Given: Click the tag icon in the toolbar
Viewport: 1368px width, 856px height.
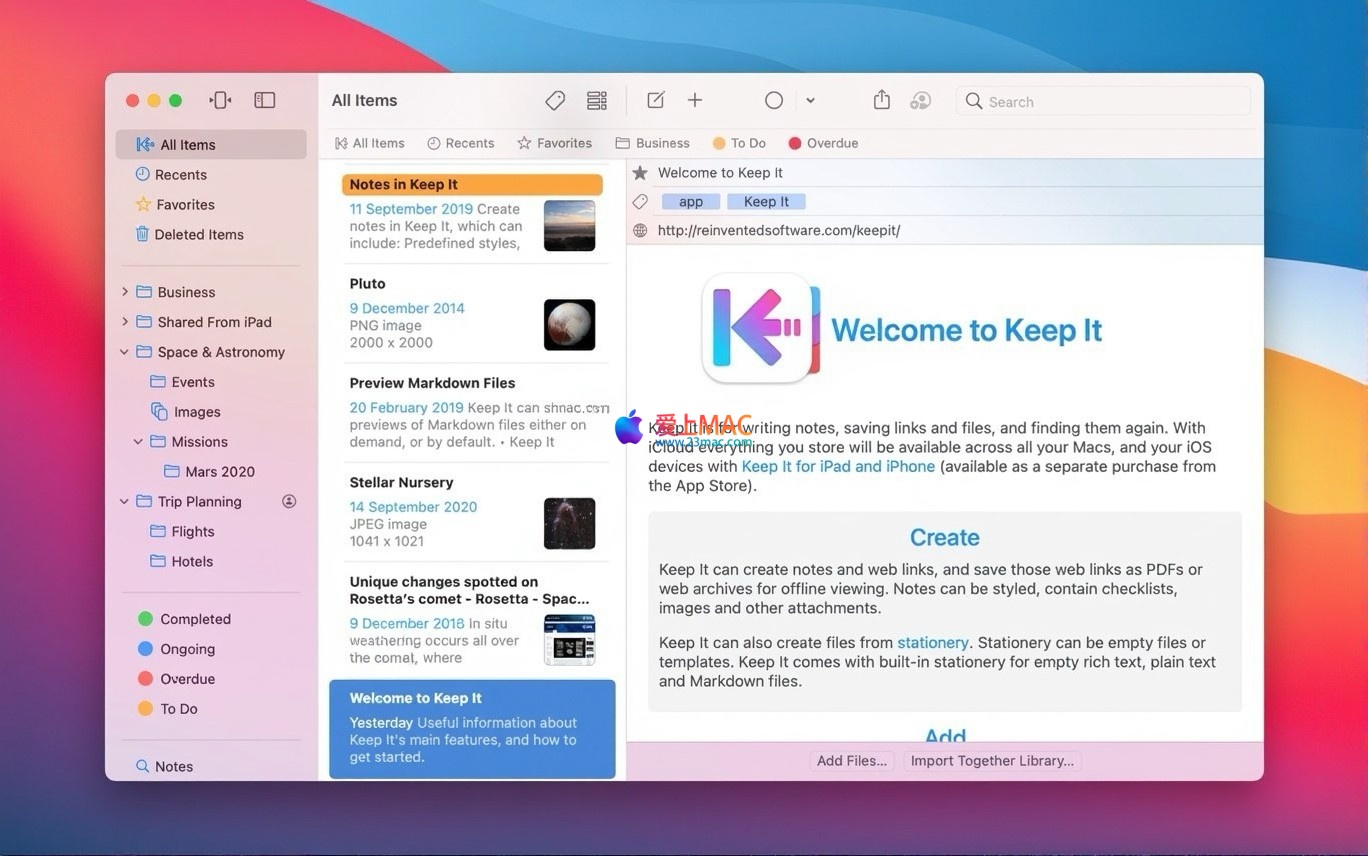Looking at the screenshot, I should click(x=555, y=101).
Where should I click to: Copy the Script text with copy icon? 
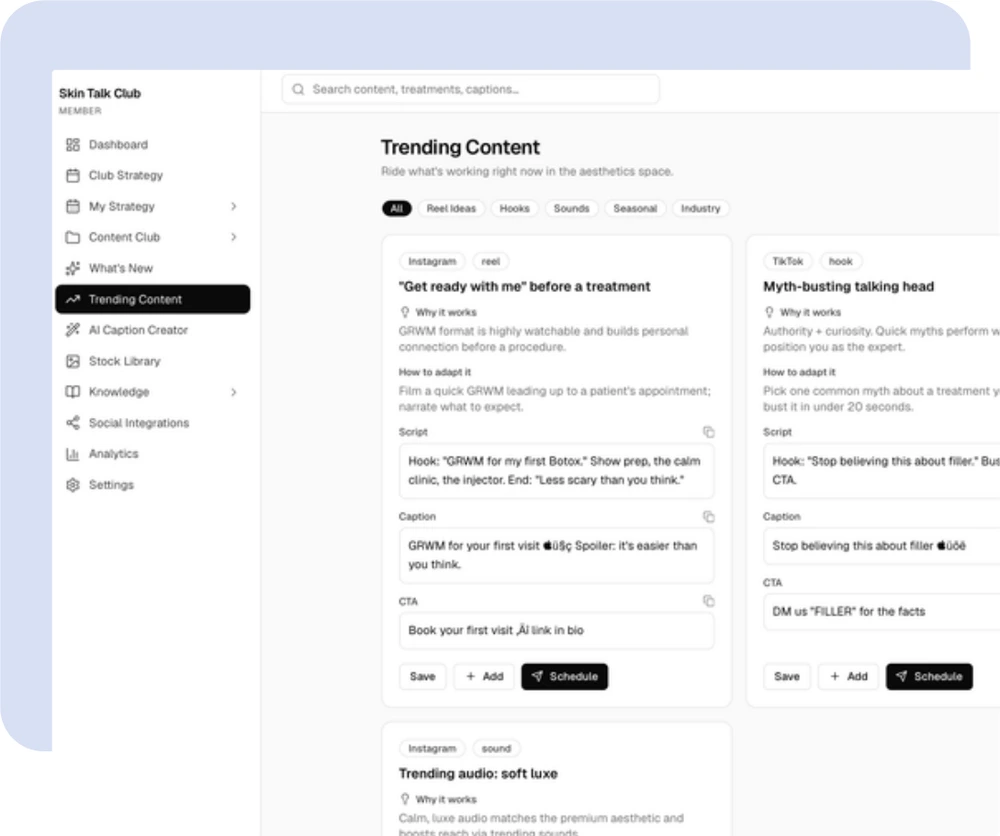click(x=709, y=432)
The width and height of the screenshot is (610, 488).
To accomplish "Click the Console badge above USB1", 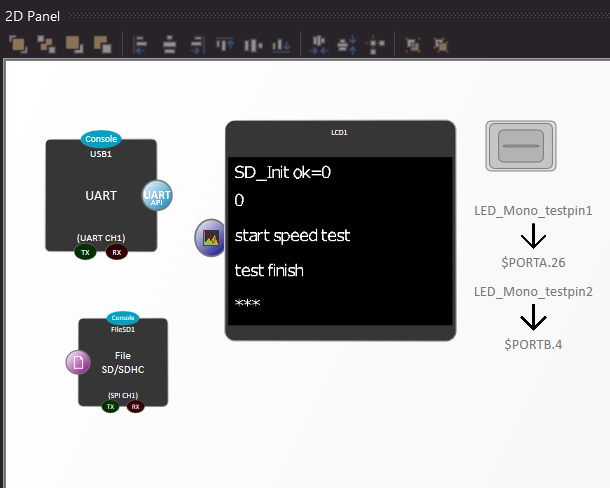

Exercise prompt –
Pull out every line of the material that contains the word "height".

Solution –
Viewport: 1368px width, 856px height.
The width and height of the screenshot is (610, 488).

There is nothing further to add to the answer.